This is an experimental pySigma/sigma-cli pipeline file using sigma query postprocessing to convert a sigma rule into Splunk's contentctl yaml format.
Requirements:
- pySigma >= 0.10
This pipeline file can be integrated into your existing Sigma to Splunk conversion process.
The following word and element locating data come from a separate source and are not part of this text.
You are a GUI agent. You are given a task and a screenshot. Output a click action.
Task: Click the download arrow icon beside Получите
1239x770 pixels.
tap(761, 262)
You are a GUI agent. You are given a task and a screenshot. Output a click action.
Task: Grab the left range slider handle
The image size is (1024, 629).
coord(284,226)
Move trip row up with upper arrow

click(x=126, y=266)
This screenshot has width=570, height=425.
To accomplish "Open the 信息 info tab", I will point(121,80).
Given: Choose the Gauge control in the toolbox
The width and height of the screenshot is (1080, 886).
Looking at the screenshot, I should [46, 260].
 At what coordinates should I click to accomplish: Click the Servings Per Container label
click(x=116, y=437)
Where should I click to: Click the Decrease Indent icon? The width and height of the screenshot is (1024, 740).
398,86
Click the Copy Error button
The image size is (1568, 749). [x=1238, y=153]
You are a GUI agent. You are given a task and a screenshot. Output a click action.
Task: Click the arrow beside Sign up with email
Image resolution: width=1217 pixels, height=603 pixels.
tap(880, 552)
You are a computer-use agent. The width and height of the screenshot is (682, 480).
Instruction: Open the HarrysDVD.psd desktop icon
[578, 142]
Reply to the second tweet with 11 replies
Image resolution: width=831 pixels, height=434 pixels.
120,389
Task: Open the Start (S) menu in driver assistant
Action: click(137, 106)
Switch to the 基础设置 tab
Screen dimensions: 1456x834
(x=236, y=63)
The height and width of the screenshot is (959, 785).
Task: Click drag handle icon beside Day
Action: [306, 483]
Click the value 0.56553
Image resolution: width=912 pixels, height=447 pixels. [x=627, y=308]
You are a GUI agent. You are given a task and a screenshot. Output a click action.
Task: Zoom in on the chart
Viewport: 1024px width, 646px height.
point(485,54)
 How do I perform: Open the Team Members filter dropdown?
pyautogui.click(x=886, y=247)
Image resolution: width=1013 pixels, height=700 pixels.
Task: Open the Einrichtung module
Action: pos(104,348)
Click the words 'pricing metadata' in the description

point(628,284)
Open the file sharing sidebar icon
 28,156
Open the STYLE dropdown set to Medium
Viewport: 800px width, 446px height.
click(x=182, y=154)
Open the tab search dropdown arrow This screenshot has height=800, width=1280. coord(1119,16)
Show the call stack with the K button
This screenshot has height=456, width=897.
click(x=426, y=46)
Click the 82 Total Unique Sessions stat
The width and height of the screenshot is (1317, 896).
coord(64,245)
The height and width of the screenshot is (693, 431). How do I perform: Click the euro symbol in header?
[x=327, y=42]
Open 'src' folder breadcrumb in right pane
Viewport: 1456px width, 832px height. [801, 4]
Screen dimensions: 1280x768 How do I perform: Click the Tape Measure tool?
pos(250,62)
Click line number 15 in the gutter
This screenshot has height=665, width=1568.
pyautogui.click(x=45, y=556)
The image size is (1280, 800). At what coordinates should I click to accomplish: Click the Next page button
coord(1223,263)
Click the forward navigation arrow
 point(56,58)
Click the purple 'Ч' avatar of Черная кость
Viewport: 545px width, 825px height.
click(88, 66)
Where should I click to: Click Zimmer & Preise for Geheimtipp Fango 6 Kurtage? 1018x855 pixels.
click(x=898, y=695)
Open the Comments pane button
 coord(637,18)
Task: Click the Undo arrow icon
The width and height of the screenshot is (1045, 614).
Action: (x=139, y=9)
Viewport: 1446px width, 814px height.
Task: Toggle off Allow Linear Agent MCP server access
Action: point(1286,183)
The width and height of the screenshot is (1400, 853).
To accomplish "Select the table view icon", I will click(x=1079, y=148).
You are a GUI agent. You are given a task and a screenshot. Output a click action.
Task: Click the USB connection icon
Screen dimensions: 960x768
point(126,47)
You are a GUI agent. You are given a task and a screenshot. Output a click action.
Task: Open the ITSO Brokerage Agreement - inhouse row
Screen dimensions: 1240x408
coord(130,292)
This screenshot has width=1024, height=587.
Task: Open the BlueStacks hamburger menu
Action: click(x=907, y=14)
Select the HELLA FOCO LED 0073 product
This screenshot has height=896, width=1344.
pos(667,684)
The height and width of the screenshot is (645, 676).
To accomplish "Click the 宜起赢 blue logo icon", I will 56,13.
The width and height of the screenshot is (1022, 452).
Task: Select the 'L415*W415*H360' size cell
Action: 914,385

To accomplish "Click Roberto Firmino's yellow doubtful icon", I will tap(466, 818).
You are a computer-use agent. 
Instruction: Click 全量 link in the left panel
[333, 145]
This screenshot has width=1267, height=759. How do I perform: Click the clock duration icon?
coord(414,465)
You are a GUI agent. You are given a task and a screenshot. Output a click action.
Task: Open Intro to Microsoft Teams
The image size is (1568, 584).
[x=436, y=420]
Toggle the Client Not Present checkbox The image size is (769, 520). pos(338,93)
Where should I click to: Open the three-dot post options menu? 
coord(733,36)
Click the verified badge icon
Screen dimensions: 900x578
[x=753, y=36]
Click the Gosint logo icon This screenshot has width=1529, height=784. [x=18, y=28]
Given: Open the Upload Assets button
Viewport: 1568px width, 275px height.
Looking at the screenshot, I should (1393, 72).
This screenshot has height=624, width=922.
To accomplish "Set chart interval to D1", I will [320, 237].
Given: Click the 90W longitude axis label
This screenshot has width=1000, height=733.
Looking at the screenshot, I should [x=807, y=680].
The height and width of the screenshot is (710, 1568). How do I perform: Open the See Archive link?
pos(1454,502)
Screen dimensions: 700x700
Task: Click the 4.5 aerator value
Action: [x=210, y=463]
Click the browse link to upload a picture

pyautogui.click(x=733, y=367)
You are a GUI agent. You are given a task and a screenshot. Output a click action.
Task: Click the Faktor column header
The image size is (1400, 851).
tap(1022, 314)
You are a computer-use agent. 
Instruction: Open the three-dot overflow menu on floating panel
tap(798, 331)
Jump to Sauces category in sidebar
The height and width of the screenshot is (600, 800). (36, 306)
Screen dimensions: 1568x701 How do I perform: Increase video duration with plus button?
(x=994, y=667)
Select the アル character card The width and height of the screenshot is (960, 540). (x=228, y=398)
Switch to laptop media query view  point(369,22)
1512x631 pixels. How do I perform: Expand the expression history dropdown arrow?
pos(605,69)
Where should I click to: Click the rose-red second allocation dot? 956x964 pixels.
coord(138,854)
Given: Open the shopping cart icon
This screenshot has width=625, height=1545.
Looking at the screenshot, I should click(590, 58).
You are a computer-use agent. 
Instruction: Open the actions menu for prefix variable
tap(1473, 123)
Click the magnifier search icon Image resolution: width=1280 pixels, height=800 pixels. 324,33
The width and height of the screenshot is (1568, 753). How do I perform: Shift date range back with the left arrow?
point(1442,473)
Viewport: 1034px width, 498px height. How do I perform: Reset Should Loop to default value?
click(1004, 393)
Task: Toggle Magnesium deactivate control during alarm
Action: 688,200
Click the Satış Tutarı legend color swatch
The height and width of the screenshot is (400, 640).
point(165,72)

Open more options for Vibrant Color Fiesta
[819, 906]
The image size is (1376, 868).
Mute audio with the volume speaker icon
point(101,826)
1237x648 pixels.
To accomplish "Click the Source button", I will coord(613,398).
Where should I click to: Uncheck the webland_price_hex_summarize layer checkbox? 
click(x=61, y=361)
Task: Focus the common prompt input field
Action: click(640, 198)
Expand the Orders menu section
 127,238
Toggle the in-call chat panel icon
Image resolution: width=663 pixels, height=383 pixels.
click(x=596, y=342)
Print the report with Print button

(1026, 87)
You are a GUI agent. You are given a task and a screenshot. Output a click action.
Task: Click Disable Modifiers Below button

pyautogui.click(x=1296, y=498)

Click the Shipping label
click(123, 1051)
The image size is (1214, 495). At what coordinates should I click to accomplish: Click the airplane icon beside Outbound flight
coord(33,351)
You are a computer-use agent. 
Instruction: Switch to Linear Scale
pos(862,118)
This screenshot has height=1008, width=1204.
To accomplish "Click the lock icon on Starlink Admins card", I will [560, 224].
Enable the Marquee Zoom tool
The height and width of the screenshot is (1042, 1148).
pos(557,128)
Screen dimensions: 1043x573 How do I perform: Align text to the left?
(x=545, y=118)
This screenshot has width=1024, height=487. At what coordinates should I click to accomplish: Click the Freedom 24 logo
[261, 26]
For example heres how it could be used with sigma-cli:
sigma convert -t splunk -p splunk_cim -p path/to/your/pipelines/splunk_contentctl_pipeline.yml -f data_model sigma/rules/windows/process_creation/proc_creation_win_susp_recon.yml
which will output this:
Parsing Sigma rules [####################################] 100%
name: Recon Information for Export with Command Prompt
id: aa2efee7-34dd-446e-8a37-40790a66efd7
version: 1
date: 2021-07-30
author: frack113
data_sources:
- UPDATE
type: UPDATE
status: validation
description: Once established within a system or network, an adversary may use automated techniques for collecting internal data.
kind: UPDATE
search: '| tstats summariesonly=false allow_old_summaries=true fillnull_value="null" count min(_time) as firstTime max(_time) as lastTime from datamodel=Endpoint.Processes where Processes.process_path IN ("*\\tree.com", "*\\WMIC.exe", "*\\doskey.exe", "*\\sc.exe") OR Processes.original_file_name IN ("wmic.exe", "DOSKEY.EXE", "sc.exe") Processes.parent_process IN ("* > %TEMP%\\*", "* > %TMP%\\*") by Processes.process Processes.dest Processes.process_current_directory Processes.process_path Processes.process_integrity_level Processes.original_file_name Processes.parent_process Processes.parent_process_path Processes.parent_process_guid Processes.parent_process_id Processes.process_guid Processes.process_id Processes.user | `drop_dm_object_name(Processes)` | convert timeformat="%Y-%m-%dT%H:%M:%S" ctime(firstTime) | convert timeformat="%Y-%m-%dT%H:%M:%S" ctime(lastTime) '
how_to_implement: UPDATE_HOW_TO_IMPLEMENT
known_false_positives:
- Unknown
references:
- https://github.com/redcanaryco/atomic-red-team/blob/f339e7da7d05f6057fdfcdd3742bfcf365fee2a9/atomics/T1119/T1119.md
tags:
analytic_story:
- UPDATE_STORY_NAME
asset_type: UPDATE asset_type
confidence: UPDATE value between 1-100
impact: UPDATE value between 1-100
message: UPDATE message
mitre_attack_id:
- UPDATE
observable:
- name: UPDATE
type: UPDATE
role:
- UPDATE
product:
- Splunk Enterprise
- Splunk Enterprise Security
- Splunk Cloud
required_fields:
- UPDATE
risk_score: UPDATE (impact * confidence)/100
security_domain: UPDATE
cve:
- UPDATE WITH CVE(S) IF APPLICABLE
tests:
- name: True Positive Test
attack_data:
- data: https://github.com/splunk/contentctl/wiki
sourcetype: UPDATE SOURCETYPE
source: UPDATE SOURCE
From here you can update the necessary fields and add it to your contentctl powered repo.
-
Why a yaml file and not an addition to the splunk plugin?
- This was easier and more flexible but in the future I could see it being an additional output format
-
Why do I need to update so many fields?
- I wanted to keep this as generic as possible so that it would fit into any workflow.